Today’s Pride in ANZ Pride is from a big name in local queer activist groups and founder of an online diversity project, aptly titled Digital Diversity. Through their hard work, they continue to make ANZ queer voices louder and promote opportunities!
Twitter | Digital Diversity | Website
Kaiju: It’s a real mixed bag being part of the LGBTQIA+ community in the games industry here in ANZ. Broadly speaking it’s a positive space within the community itself, with lots of support. Unfortunately it’s also almost totally overlooked by the industry at large. There aren’t any large, diversity-specific initiatives set up to help queer folx progress in the industry, and even fewer that will speak up publicly in support to deal with the toxicity that is so prevalent in the industry at large. And of course with any large community that hopes to be an umbrella group for many smaller groups it’s not without its share of internal problems. We’re all doing our best, ya know?
Kaiju: My project, Digital Diversity, aims to bring awareness to the voices that make up the LGBTQIA+ game development community. To help raise up developers , due to their lack of industry experience, or the kind of content they make, so that they can gain some recognition & confidence about their work. I’ve been running it for over two years now and I like to think it’s helped at least a few folx feel proud of what they do and helped them to find their audience.
GTG: How do you bring your queerness into your content?
Kaiju: Haha, most of my content is at least tangentially about my queerness. My most consistent streaming events over the last 2 years have been all queer focused, almost all of my games journalism has been either in support of LGBTQIA+ representation or my own experiences, and my only complete game thus far is about my experiences as a nonbinary person. It’s my queerness that has fueled my drive to be heard and help others be heard.
GTG: What would you change about the ANZ scene?
Kaiju: Firstly I’d start by elevating more marginalised folx into positions where they can be heard in the industry, Far too much of what happens in the industry is decided by white cishet abled men, and that shows in how decisions are made for us all.
I’d also bring back diversity-focused game events. GaymerX 2017 was important to a lot of people, myself included. And I really want to see more initiatives like that.

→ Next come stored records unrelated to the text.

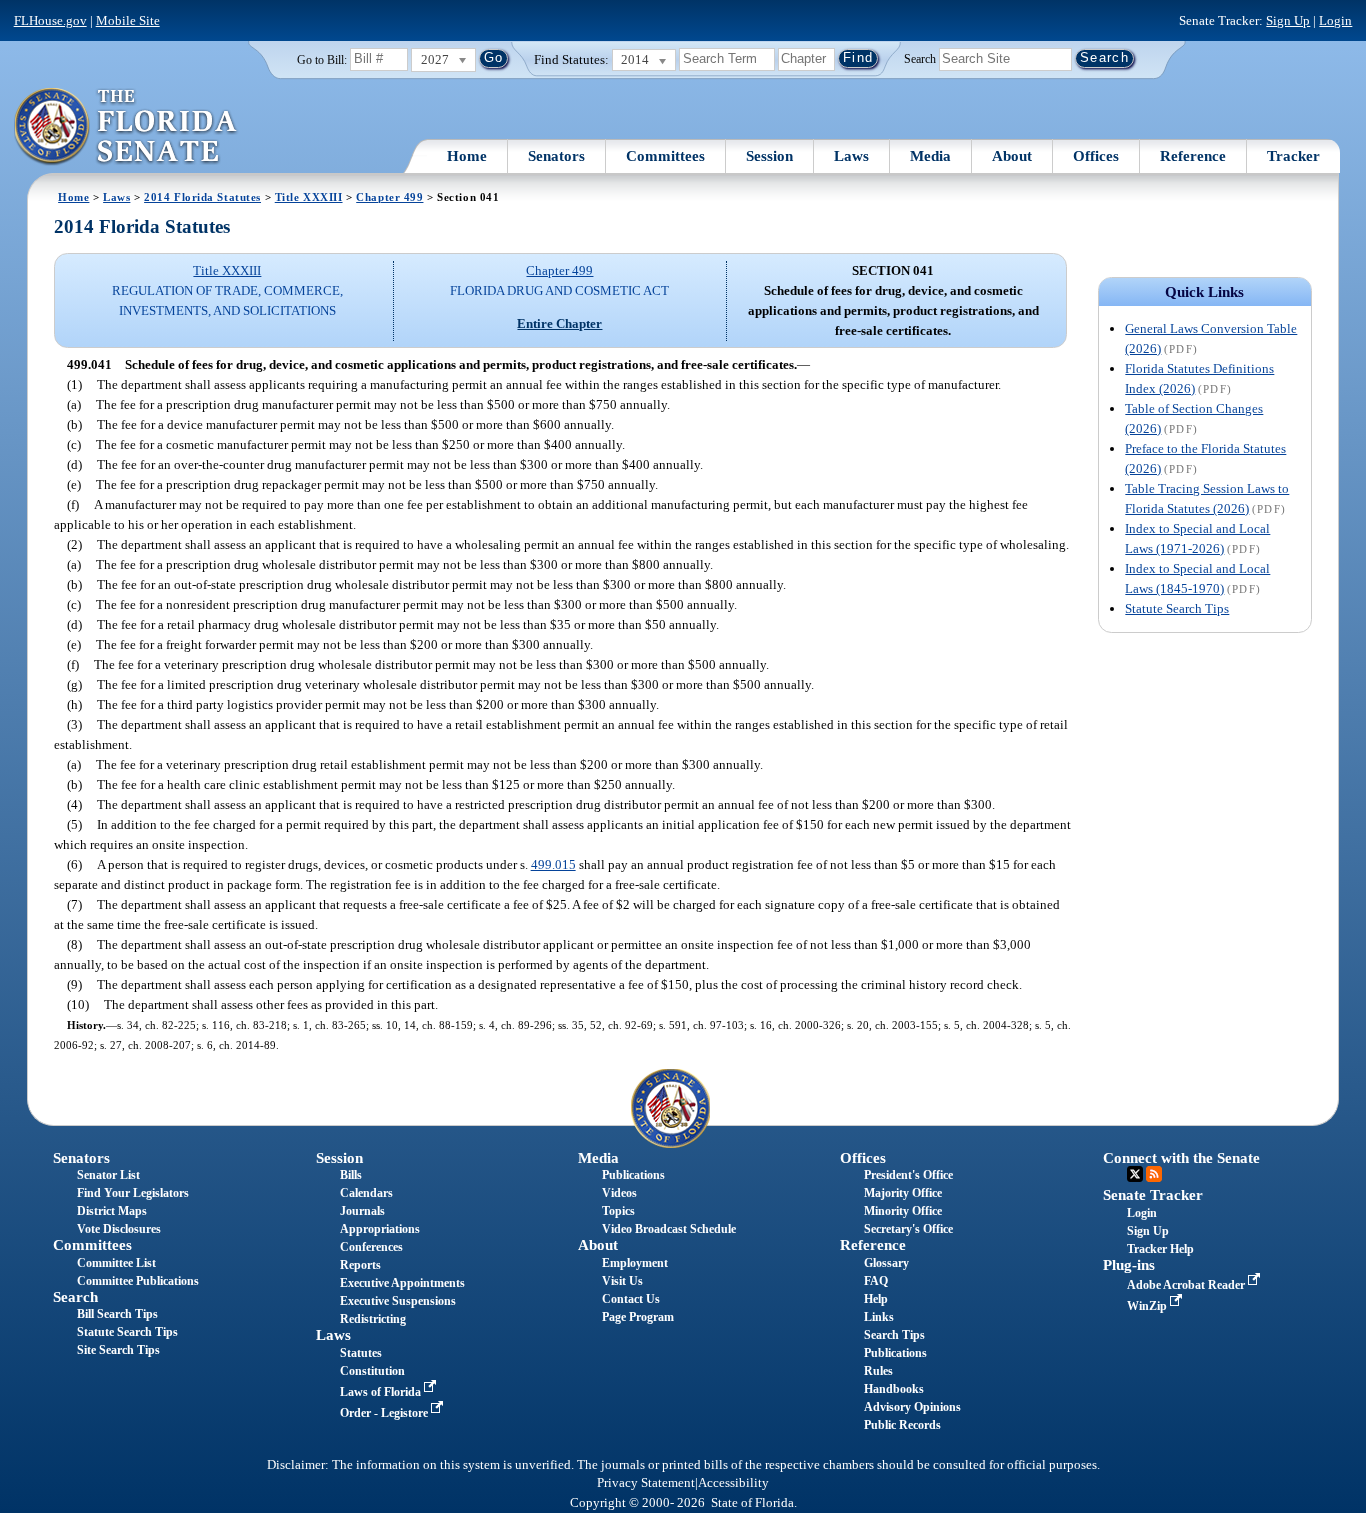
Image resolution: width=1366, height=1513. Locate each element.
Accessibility (733, 1483)
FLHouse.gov (50, 20)
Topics (618, 1211)
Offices (1096, 156)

I wanted to do something about that.
By October of that same year I’d realised something important, and that probably should have been obvious. The games were just a secondary part of what the project was all about, what I really cared about was the voices behind it. So I ditched the review portion and started diving right into the interviews. After all, the devs could talk more concisely about the game was about than I could.Dozens of games and about 30 interviews later I decided it was time to do that podcast I always wanted to try and make. So I contacted @timepatches, who had made one of my favourite games, When Aster Falls, to do a bit of art for the podcast. Then it struck me while I was rehearsing the first solo script: why the heck was I doing this alone? So I asked Madi if they wanted to share their passion & energy to help make the podcast. Now we have a podcast, regular streams & interviews, and a discord for queer devs who need a safe space in the world. I never imagined it could get this big a deal, but I think it’s doing a little bit of good for folx who don’t often get seen or heard.
GTG: What would you say to a young queer person who wants to do what you do?
Kaiju: Be prepared to shout a lot about what you believe in & push back against people who don’t want to change the status quo. You’ll encounter a lot of people out there who don’t want to acknowledge their privilege & fight against anything different. Be louder, be prouder, show that you won’t back down. Oh, and get your self-care toolkit together, you’ll need it.
GTG: Your favourite queer gaming moment?
Kaiju: That’s a tough one. For the project I’d say launching the Digital Diversity Podcast. That day the project became more than just me, and we had a new way to make more voices heard. Personally I’d say getting to run the queer games panels at PAXAUS. Being up there with some of the loudest & proudest queer voices in the industry who are doing their best to make positive change, and talking to hundreds of people about the issues that matter in terms of representation in gaming was the most powerful moment for my queer gaming career.